Beni sahile çağırdığı gün hiç gidesim yoktu, hakkımda yalan söyleyip beni rezil etmeye çalışan biriyle de buluşmak gibi bir niyetim yoktu açıkçası, ta ki kapımın önüne gelip de beni evden zorla çıkarmasına kadar.

    "Liam ne yaptığını sanıyorsun? Ben seninle hiçbir yere gelmem!"

    "Geleceksin Ashley, seninle sadece biraz konuşacağız o kadar. Kötü bir niyetim yok."

    "Eminim öyledir."

    Ne kadar direnip ondan kurtulmaya çalışsam da yine de beni zorla arabasına bindirmeyi başardı. Arabanın içine zorla oturduğumda ona "Bana hiçbir şey yapamazsın," dercesine bir bakış attım ve önüme döndüm.

    Sahile doğru giderken gözüm bir ara Liam'a doğru kaydı. Her zamanki gibi dağınık çikolata rengi saçları, güneşte parlayan ela gözleri ve kolundaki küçük ama çekici, tam olarak anlam veremediğim dövmesiyle insanı elinde olmadan kendine çekiyordu. Tam onu psikopat gibi incelerken onun da bakışları beni buldu, göz göze geldik.

    "Sen beni mi süzüyorsun?" diye sordu alaycı bir ses tonuyla.

    "Saçmalama, öküz."

    "Öküz mü dedin sen bana?"

    "Evet, öküzün tekisin çünkü."

  "Hayır güzelim.
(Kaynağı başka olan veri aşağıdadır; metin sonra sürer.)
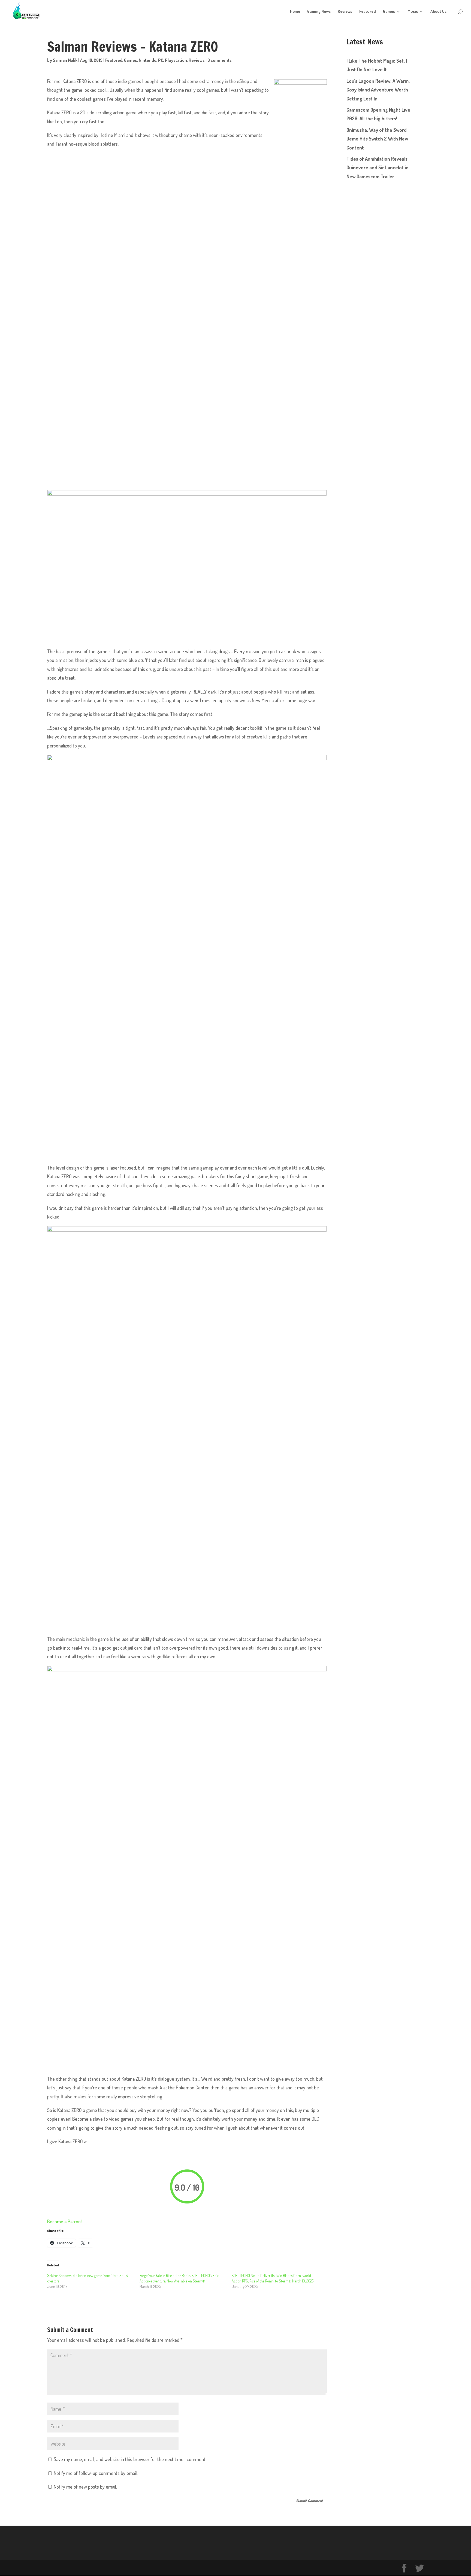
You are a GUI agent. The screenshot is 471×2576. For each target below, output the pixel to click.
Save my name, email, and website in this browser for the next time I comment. (130, 2459)
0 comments (219, 60)
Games (389, 12)
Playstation (176, 60)
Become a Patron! (64, 2221)
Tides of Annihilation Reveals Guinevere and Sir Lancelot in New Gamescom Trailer (377, 167)
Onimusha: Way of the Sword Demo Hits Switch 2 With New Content (377, 139)
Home (295, 12)
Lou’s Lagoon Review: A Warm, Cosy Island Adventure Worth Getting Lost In (377, 90)
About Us (438, 12)
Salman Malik (65, 60)
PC (160, 60)
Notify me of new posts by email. (85, 2487)
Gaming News (319, 12)
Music (412, 12)
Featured (367, 12)
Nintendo (147, 60)
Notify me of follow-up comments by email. (96, 2473)
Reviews (345, 12)
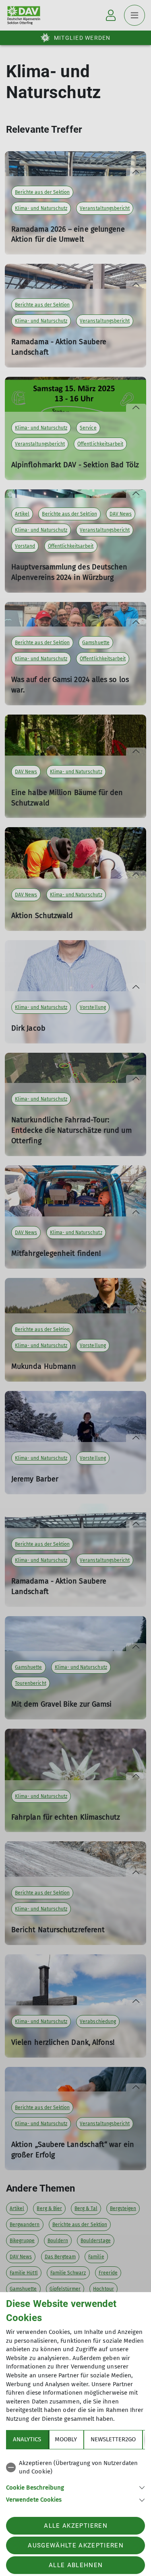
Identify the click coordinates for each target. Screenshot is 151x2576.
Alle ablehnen (76, 2565)
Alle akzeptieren (75, 2525)
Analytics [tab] (27, 2439)
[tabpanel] (75, 2480)
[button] (75, 2487)
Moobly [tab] (66, 2439)
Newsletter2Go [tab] (113, 2439)
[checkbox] (75, 2467)
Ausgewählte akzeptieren (76, 2545)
Aslında öküz olduğumu söylerken aklından ne kadar yakışıklı ve mükemmel olduğumu geçiriyorsun biliyorum," dedi sinir bozucu bir şekilde sırıtarak.

    "Bana güzelim deme."

    "Nasıl istersen güzelim."

    "Güzelim. Deme. Dedim."

    Sanki beni sinirlendirmek çok hoşuna gidiyordu, aptal.

   Bir süre daha birbirimizle atıştıktan sonra nihayet sahile vardık. Kimseler yoktu, zaten buraya genelde çok az kişi gelirdi. Terk edilmiş bir kıyıyı andırıyordu, oysa muhteşem bir yerdi. Liam'ın da benim gibi denizi bir süre hayranlıkla seyrettiğini fark ettim.

    "Ee, neden getirdin beni buraya?" diye sordum sabırsızlıkla.

    "Ben senden özür dilemek istiyordum sadece."

   "Sen ve özür dilemek? İlginç." Şaşırmıştım, beni buraya bir kötülük daha yapmak için çağırdı sanmıştım ama öyle değilmiş meğer.

   "Bak, ben çok büyük bir aptallık yaptım. Hep yapıyorum. Sürekli insanlara kötü davranıyorum, neden böyle biri olduğuma dair hiçbir fikrim yok. Kötü, bencil ve senin de dediğin gibi öküz tekiyim. Ama ben böyle biri olmak istemiyorum, değişmek istiyorum. Ve nedense içimdeki ses benim düzelmem için yardımcı olabilecek en iyi kişinin sen olduğunu söylüyor."

    Bir an için duyduklarıma inanamadım ve Liam'ın suratına boş boş baktım. Nedense içimden bir his yalan söylediğini, yine beni kötü duruma düşürmek için bir plan yaptığını düşündürdü. O böyle şeyler söylemezdi, biliyordum. Kesin bunun altından bir şey çıkacaktı.

    "Liam, benimle dalga geçme," dedim sert bir ses tonuyla.

    "Ne alakası var? Ciddiyim ben."

  "Sana güvenmemi mi bekliyorsun? Nasıl biri olduğunu biliyorum, sen değişmek falan istemezsin."

    "Ama artık istiyorum, inan bana."

  "İnanayım mı? Beni tekrar o partide yaptığın gibi oyuna getirmeyeceğini nerden bileceğim?" Sinirlenmiştim. Bunca şeyden sonra ona inanmamı istemesi çok saçmaydı.

    "Peki güzelim, inanma."

   "Güzelin değilim. Senden nefret ediyorum. Senden o kadar çok nefret ediyorum ki anlatamam. Senden gerçekten nefret ediyorum!"

  Verdiğim bu sinir dolu tepkiden sonra karşıma geçip kahkalarla gülmesi ondan iyice nefret etmeme sebep olmuştu ve onu orada kahkalarıyla baş başa bırakıp eve doğru koştum.